Skip all pictures, then copy the lines from the start of the data through the line with "You are a computer-use", keeping both ends.

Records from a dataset
+ + + +

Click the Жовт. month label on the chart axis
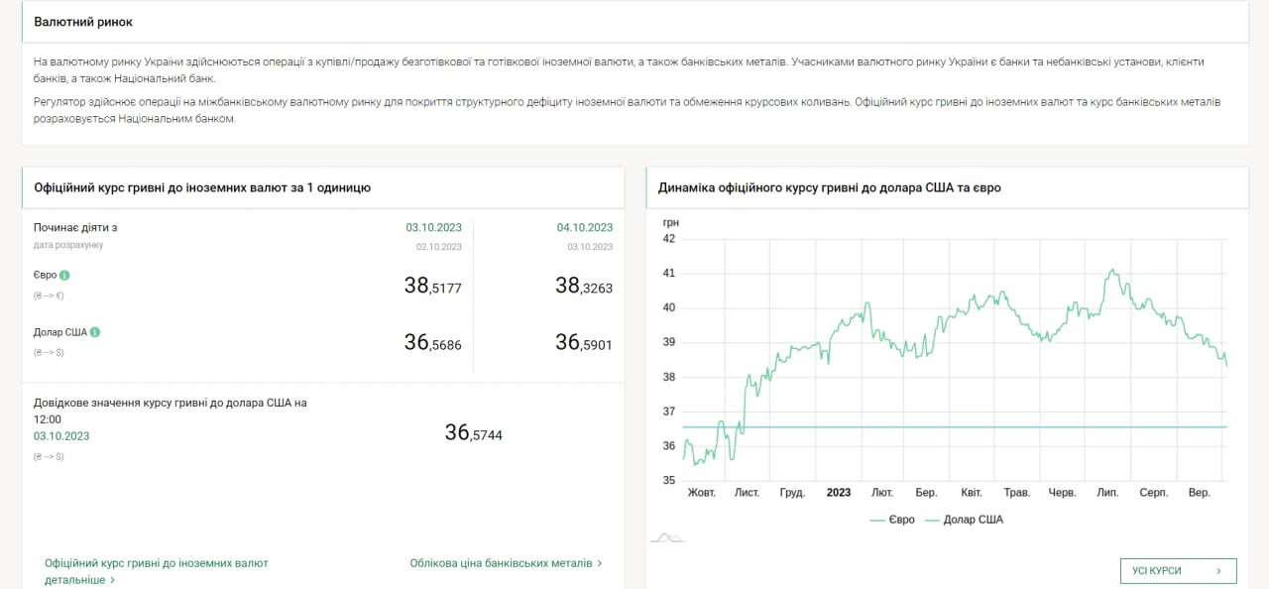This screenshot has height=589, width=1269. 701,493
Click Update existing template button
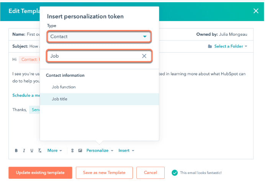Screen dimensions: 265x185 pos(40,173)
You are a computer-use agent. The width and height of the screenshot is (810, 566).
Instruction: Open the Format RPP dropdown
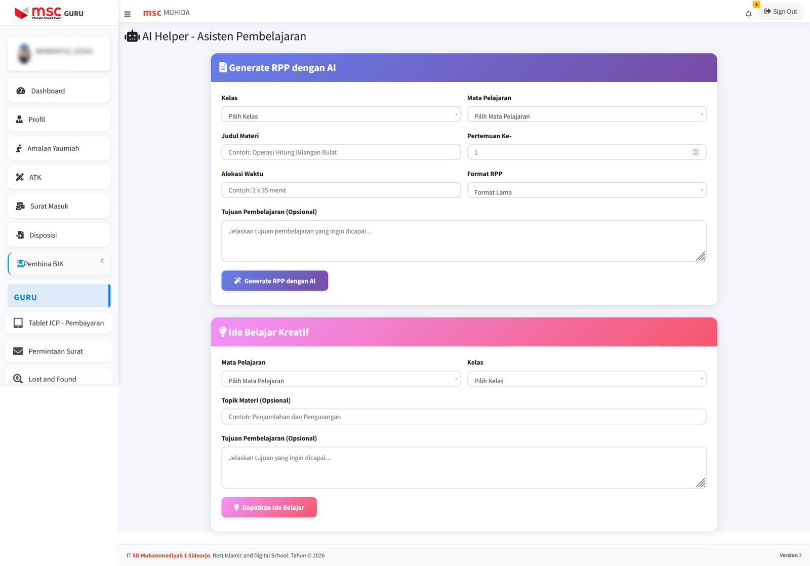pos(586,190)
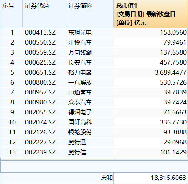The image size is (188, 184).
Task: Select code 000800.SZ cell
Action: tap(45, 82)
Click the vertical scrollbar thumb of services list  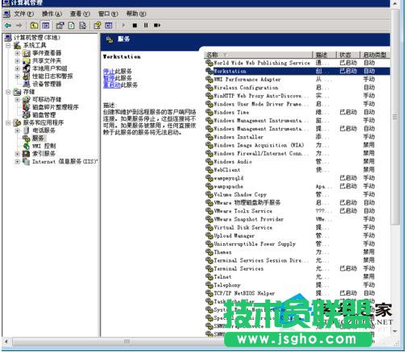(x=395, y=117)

+ + + +

#### WRITTEN SOLUTION:
Click the Жовт. month label on the chart axis
This screenshot has height=589, width=1269. 701,493
Click Update existing template button
Screen dimensions: 265x185 pos(40,173)
You are a computer-use agent. The width and height of the screenshot is (810, 566).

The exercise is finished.